Neste filme futurista, os "replicantes" são seres humanos artificiais, criados sinteticamente. Após uma onda de revoltas destes seres, novos modelos de replicantes são criados, sendo estes, obedientes. Os modelos de replicantes antigos são caçados e é deste ponto que o filme começa.


K é um replicante de um modelo diferente. Personagem principal da história, especial para o desenrolar da mesma, é um policial que caça replicantes de modelos antigos que vivem escondidos.


Após caçar um replicante, se depara com algo que pode mudar o futuro da humanidade. A partir daí, o filme se torna uma jornada de alto conhecimento para K e um desvendar sobre a sociedade e o mundo na qual a história se passa.

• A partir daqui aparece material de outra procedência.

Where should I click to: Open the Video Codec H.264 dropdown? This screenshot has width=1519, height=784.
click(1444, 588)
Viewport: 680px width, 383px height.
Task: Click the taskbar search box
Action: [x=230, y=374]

O filme é essencial para os fãs de ficção científica e certamente irá agrada-los. Porém, talvez, não seja apreciado por aqueles que não são fãs do gênero, já que se trata de um filme muito "diferentão". A história é fácil de se entender, quem não assistiu o filme de 1982 pode assistir Blade Runner 2049 sem maiores problemas, porém terá algumas lacunas há mais em sua cabeça, nada demais.


Com Harrison Ford, Jared Leto e elenco consagrado, o filme é uma excelente pedida para aqueles que amam ficção científica.